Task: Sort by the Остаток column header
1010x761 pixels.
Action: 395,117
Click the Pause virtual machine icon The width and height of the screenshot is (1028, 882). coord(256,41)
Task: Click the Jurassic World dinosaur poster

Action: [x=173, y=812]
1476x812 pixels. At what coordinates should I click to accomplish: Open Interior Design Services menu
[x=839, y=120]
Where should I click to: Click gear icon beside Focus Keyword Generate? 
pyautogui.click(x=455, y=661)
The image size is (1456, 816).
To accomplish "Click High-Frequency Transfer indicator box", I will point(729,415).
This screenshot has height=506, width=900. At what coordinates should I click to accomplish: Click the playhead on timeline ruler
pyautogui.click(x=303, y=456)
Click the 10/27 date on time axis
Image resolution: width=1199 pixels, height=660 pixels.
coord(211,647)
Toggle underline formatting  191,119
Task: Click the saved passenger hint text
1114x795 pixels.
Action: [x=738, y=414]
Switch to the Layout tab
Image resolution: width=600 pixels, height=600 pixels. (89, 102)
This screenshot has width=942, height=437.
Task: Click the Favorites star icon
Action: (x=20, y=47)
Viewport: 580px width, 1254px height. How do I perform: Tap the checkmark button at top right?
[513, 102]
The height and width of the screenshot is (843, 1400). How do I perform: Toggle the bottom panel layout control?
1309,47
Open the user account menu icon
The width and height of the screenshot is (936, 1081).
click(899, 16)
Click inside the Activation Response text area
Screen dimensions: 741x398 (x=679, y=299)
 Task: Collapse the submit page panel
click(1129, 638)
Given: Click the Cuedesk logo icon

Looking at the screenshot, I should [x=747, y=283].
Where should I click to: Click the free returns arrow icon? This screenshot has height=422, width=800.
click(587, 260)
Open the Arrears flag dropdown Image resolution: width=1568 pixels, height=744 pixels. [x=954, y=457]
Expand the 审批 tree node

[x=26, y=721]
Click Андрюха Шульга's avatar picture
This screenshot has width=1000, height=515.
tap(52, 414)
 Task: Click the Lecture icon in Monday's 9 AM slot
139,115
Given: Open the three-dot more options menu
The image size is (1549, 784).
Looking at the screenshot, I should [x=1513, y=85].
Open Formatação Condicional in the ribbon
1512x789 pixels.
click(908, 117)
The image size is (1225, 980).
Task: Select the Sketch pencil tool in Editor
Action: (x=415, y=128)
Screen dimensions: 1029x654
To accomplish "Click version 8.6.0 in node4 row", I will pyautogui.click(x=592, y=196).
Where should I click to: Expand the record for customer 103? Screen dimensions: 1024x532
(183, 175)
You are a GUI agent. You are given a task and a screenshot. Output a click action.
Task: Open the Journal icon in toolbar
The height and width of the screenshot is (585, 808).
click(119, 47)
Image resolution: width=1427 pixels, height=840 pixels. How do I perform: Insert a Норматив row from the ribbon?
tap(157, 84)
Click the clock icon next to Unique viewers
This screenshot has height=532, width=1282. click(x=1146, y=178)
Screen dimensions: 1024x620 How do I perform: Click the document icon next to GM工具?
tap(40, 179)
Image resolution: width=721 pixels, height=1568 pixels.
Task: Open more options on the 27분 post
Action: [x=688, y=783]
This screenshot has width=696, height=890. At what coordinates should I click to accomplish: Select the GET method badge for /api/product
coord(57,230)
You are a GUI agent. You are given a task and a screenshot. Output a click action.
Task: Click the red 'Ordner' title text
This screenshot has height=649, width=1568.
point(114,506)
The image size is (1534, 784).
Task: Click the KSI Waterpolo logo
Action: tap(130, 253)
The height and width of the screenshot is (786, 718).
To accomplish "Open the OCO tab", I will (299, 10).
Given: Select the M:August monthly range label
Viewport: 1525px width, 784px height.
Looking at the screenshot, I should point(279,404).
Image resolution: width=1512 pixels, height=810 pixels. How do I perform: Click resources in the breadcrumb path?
====
## Instruction:
Reproduce all of the entries above, switching each occurrence of "At what coordinates should I click to accomplish" to "Which location should be clicked to accomplish" and leaving every other part unchanged.

## Task answer:
Task: Sort by the Остаток column header
1010x761 pixels.
Action: 395,117
Click the Pause virtual machine icon The width and height of the screenshot is (1028, 882). coord(256,41)
Task: Click the Jurassic World dinosaur poster

Action: [x=173, y=812]
1476x812 pixels. Which location should be clicked to accomplish: Open Interior Design Services menu
[x=839, y=120]
Where should I click to: Click gear icon beside Focus Keyword Generate? 
pyautogui.click(x=455, y=661)
The image size is (1456, 816).
To accomplish "Click High-Frequency Transfer indicator box", I will point(729,415).
This screenshot has height=506, width=900. Which location should be clicked to accomplish: Click the playhead on timeline ruler
pyautogui.click(x=303, y=456)
Click the 10/27 date on time axis
Image resolution: width=1199 pixels, height=660 pixels.
coord(211,647)
Toggle underline formatting  191,119
Task: Click the saved passenger hint text
1114x795 pixels.
Action: [x=738, y=414]
Switch to the Layout tab
Image resolution: width=600 pixels, height=600 pixels. (89, 102)
This screenshot has width=942, height=437.
Task: Click the Favorites star icon
Action: (x=20, y=47)
Viewport: 580px width, 1254px height. How do I perform: Tap the checkmark button at top right?
[513, 102]
The height and width of the screenshot is (843, 1400). How do I perform: Toggle the bottom panel layout control?
1309,47
Open the user account menu icon
The width and height of the screenshot is (936, 1081).
click(899, 16)
Click inside the Activation Response text area
Screen dimensions: 741x398 (x=679, y=299)
 Task: Collapse the submit page panel
click(1129, 638)
Given: Click the Cuedesk logo icon

Looking at the screenshot, I should [x=747, y=283].
Where should I click to: Click the free returns arrow icon? This screenshot has height=422, width=800.
click(587, 260)
Open the Arrears flag dropdown Image resolution: width=1568 pixels, height=744 pixels. [x=954, y=457]
Expand the 审批 tree node

[x=26, y=721]
Click Андрюха Шульга's avatar picture
This screenshot has width=1000, height=515.
tap(52, 414)
 Task: Click the Lecture icon in Monday's 9 AM slot
139,115
Given: Open the three-dot more options menu
The image size is (1549, 784).
Looking at the screenshot, I should [x=1513, y=85].
Open Formatação Condicional in the ribbon
1512x789 pixels.
click(908, 117)
The image size is (1225, 980).
Task: Select the Sketch pencil tool in Editor
Action: (x=415, y=128)
Screen dimensions: 1029x654
To accomplish "Click version 8.6.0 in node4 row", I will pyautogui.click(x=592, y=196).
Where should I click to: Expand the record for customer 103? Screen dimensions: 1024x532
(183, 175)
You are a GUI agent. You are given a task and a screenshot. Output a click action.
Task: Open the Journal icon in toolbar
The height and width of the screenshot is (585, 808).
click(119, 47)
Image resolution: width=1427 pixels, height=840 pixels. How do I perform: Insert a Норматив row from the ribbon?
tap(157, 84)
Click the clock icon next to Unique viewers
This screenshot has height=532, width=1282. click(x=1146, y=178)
Screen dimensions: 1024x620 How do I perform: Click the document icon next to GM工具?
tap(40, 179)
Image resolution: width=721 pixels, height=1568 pixels.
Task: Open more options on the 27분 post
Action: [x=688, y=783]
This screenshot has width=696, height=890. Which location should be clicked to accomplish: Select the GET method badge for /api/product
coord(57,230)
You are a GUI agent. You are given a task and a screenshot. Output a click action.
Task: Click the red 'Ordner' title text
This screenshot has height=649, width=1568.
point(114,506)
The image size is (1534, 784).
Task: Click the KSI Waterpolo logo
Action: tap(130, 253)
The height and width of the screenshot is (786, 718).
To accomplish "Open the OCO tab", I will (299, 10).
Given: Select the M:August monthly range label
Viewport: 1525px width, 784px height.
Looking at the screenshot, I should point(279,404).
Image resolution: width=1512 pixels, height=810 pixels. How do I perform: Click resources in the breadcrumb path?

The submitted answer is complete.